──────── SUPPLIED INFORMATION ────────

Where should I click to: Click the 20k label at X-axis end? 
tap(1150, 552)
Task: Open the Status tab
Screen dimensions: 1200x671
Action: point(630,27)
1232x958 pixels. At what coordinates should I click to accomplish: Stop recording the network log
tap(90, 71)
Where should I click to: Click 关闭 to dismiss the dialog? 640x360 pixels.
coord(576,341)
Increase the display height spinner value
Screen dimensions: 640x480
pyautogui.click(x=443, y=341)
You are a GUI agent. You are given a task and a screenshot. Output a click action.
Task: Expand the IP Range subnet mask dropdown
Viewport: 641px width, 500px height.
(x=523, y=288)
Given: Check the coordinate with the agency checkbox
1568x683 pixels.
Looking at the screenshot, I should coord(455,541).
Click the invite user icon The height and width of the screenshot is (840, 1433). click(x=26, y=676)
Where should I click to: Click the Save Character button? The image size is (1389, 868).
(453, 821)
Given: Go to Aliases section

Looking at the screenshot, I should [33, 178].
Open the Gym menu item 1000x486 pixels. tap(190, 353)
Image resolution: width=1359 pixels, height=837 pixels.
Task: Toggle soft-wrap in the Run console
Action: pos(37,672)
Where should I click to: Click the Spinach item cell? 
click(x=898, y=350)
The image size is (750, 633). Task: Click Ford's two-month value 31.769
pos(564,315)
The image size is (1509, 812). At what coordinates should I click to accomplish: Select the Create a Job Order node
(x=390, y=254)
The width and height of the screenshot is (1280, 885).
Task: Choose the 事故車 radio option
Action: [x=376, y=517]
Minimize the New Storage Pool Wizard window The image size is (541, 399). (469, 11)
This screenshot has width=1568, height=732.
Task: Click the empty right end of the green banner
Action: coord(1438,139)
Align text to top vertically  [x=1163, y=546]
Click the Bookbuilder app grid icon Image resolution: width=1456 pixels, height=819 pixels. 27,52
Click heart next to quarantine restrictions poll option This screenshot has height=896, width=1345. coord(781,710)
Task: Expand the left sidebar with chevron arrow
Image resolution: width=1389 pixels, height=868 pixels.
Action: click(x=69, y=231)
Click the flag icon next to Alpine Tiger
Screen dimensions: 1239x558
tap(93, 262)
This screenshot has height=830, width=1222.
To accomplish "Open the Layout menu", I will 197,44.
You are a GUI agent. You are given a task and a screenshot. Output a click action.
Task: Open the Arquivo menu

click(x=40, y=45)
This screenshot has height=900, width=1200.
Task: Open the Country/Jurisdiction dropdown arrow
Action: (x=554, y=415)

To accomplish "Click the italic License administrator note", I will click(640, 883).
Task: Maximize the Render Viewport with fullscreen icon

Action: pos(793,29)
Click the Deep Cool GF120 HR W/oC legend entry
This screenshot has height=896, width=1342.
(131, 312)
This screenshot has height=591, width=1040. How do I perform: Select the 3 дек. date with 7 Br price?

────────

Can you update all the items above so that "Where should I click to" becomes "Where do I click to" wherever it appears, keeping everything else the same?

Where do I click to: Click the 20k label at X-axis end? 
tap(1150, 552)
Task: Open the Status tab
Screen dimensions: 1200x671
Action: point(630,27)
1232x958 pixels. At what coordinates should I click to accomplish: Stop recording the network log
tap(90, 71)
Where do I click to: Click 关闭 to dismiss the dialog? 640x360 pixels.
coord(576,341)
Increase the display height spinner value
Screen dimensions: 640x480
pyautogui.click(x=443, y=341)
You are a GUI agent. You are given a task and a screenshot. Output a click action.
Task: Expand the IP Range subnet mask dropdown
Viewport: 641px width, 500px height.
(x=523, y=288)
Given: Check the coordinate with the agency checkbox
1568x683 pixels.
Looking at the screenshot, I should coord(455,541).
Click the invite user icon The height and width of the screenshot is (840, 1433). click(x=26, y=676)
Where do I click to: Click the Save Character button? The image size is (1389, 868).
(453, 821)
Given: Go to Aliases section

Looking at the screenshot, I should [33, 178].
Open the Gym menu item 1000x486 pixels. tap(190, 353)
Image resolution: width=1359 pixels, height=837 pixels.
Task: Toggle soft-wrap in the Run console
Action: pos(37,672)
Where do I click to: Click the Spinach item cell? 
click(x=898, y=350)
The image size is (750, 633). Task: Click Ford's two-month value 31.769
pos(564,315)
The image size is (1509, 812). At what coordinates should I click to accomplish: Select the Create a Job Order node
(x=390, y=254)
The width and height of the screenshot is (1280, 885).
Task: Choose the 事故車 radio option
Action: [x=376, y=517]
Minimize the New Storage Pool Wizard window The image size is (541, 399). (469, 11)
This screenshot has width=1568, height=732.
Task: Click the empty right end of the green banner
Action: coord(1438,139)
Align text to top vertically  [x=1163, y=546]
Click the Bookbuilder app grid icon Image resolution: width=1456 pixels, height=819 pixels. 27,52
Click heart next to quarantine restrictions poll option This screenshot has height=896, width=1345. coord(781,710)
Task: Expand the left sidebar with chevron arrow
Image resolution: width=1389 pixels, height=868 pixels.
Action: click(x=69, y=231)
Click the flag icon next to Alpine Tiger
Screen dimensions: 1239x558
tap(93, 262)
This screenshot has height=830, width=1222.
To accomplish "Open the Layout menu", I will 197,44.
You are a GUI agent. You are given a task and a screenshot. Output a click action.
Task: Open the Arquivo menu

click(x=40, y=45)
This screenshot has height=900, width=1200.
Task: Open the Country/Jurisdiction dropdown arrow
Action: (x=554, y=415)

To accomplish "Click the italic License administrator note", I will click(640, 883).
Task: Maximize the Render Viewport with fullscreen icon

Action: pos(793,29)
Click the Deep Cool GF120 HR W/oC legend entry
This screenshot has height=896, width=1342.
(131, 312)
This screenshot has height=591, width=1040. How do I perform: Select the 3 дек. date with 7 Br price?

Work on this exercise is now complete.